Níjar era entonces el paraíso de las cosas sencillas, el refugio de los viejos oficios que se resistían a morir empujados por un futuro que anunciaba el triunfo inevitable de lo artificial. Allí nos encontrábamos con los talleres de alfarería donde manos expertas que parecían esculpidas por el barro le daban forma a los cántaros y a los botijos que tanto nos gustaban a los niños, aquellos piporros en los que el agua se conservaba fresca en verano sin necesidad de tener que pasar por el frigorífico. Quién no tuvo en la cocina de su casa, reposando sobre un plato, uno de aquellos botijos nijareños cubiertos con una tapa de ganchillo para evitar que le entraran las moscas.
Níjar era en aquel tiempo el templo de los telares. Aunque los viejos artesanos habían ido desapareciendo, aún se conservaba la esencia del oficio gracias a las manos de Ramón Soler García, que seguía manejando la ruesca como un siglo antes lo hacía su abuelo. Tenía el taller en el barrio de la Atalaya; era un espacio fascinante, que te cautivaba cuando llegabas de la calle, separabas la cortina de canuto que ahuyentaba a los insectos y te encontrabas delante de aquel hombre que parecía un rey antiguo sentado en un rudimentario banco de madera desde donde manejaba la ruesca con el alma, con las manos y con los pies.
Había un Dios allí dentro, un poso de siglos que vagaba por el aire y te envolvía. No era un taller, era un escenario mágico donde todo te parecía irreal, como sacado de su tiempo: el ruido monótono y crujiente de la ruesca, la luz de la escuálida bombilla que iluminaba la sala, el humilde crucifijo de madera que presidía la pared principal y la voz reposada del maestro que solo hablaba lo justo para no perder la concentración.
Ir a Níjar era la ilusión de aquellos domingos de invierno en los que con el coche recién estrenado las familias de Almería se echaban a la carretera con la excusa de comprar un cántaro de barro o de conseguir una de aquellas jarapas que se pusieron de moda en los primeros años setenta. Era raro el coche en cuyo interior no luciera una jarapa confeccionada en el taller del maestro Ramón Soler.
Un día un vecino o un familiar aparecía con los asientos del ‘seíllas’ cubiertos por una de aquellas filigranas de tiras de trapo y al domingo siguiente poníamos rumbo a Níjar para tener la nuestra. Había que cuidar la tapicería del coche nuevo, que siguiera oliendo a fábrica, que no se estropeara con la merienda y los pisotones de los niños. Todos tuvimos una jarapa de Níjar, unos la poníamos en el coche, otros la utilizaban para tapar los sofás y darle un toque novedoso a la sala y había también quien la colocaba como tapete en la mesa de camilla o se la llevaba a la playa para tenderse en la arena.
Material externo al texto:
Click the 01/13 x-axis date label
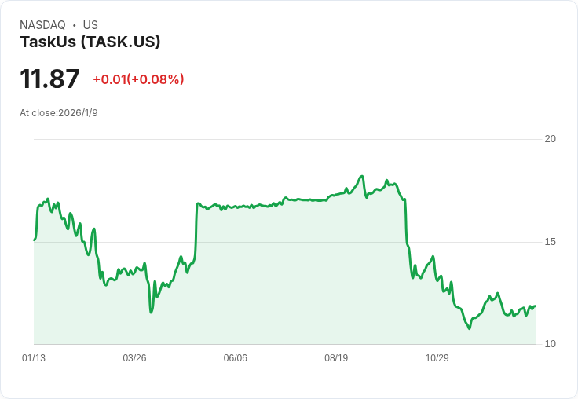 (34, 358)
El boom de los automóviles de aquel tiempo disparó el negocio del artesano, que vendía jarapas como rosquillas. En verano su clientela se multiplicaba por diez. Llegaban parroquianos desde todos los puntos de España, hasta extranjeros de los que venían a pasar las vacaciones a la costa de Mojácar.
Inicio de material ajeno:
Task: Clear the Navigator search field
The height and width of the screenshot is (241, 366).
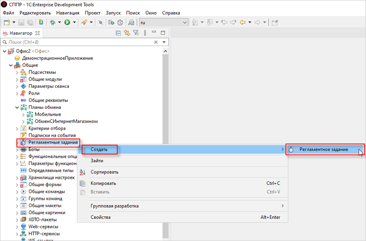Action: tap(156, 42)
Ir a Níjar era una pequeña aventura, una excursión obligada para todas aquellas familias almerienses que aprovechaban los domingos para coger la carretera y cambiar de aires. Unos tomaban el camino de Murcia y otros preferían la carretera de Granada para plantarse en Guadix y traerse un saco de papel lleno de panes. Ir a comprar pan a Guadix fue otro de los entretenimientos que tuvimos en aquel tiempo. Todo el que se desplazaba a Granada en coche acababa parando en Guadix para traerse al menos uno de aquellos panes redondos e inmensos como lunas, que tenían ese sabor antiguo que ya era difícil encontrar en el pan que se elaboraba en las tahonas de Almería. El pan de Guadix tenía la virtud de hacerse eterno: te podía durar más de una semana sin perder el sabor y sin que cambiara demasiado su textura. A los niños nos gustaba sacar rebanadas y untarlas de mantequilla para el desayuno o restregarles un tomate con aceite y ajo en la merienda.
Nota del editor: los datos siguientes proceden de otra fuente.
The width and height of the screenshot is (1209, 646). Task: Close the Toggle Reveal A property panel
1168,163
Nos montábamos en el coche los domingos con gesto de felicidad y nos perdíamos en busca de las jarapas y los cántaros de Níjar o nos íbamos a la provincia de Granada a por pan o a una de las ramblas de Tabernas para hacer una paella con leña y de paso visitar el poblado del Oeste que se había quedado varado en la arena después del rodaje de la última película.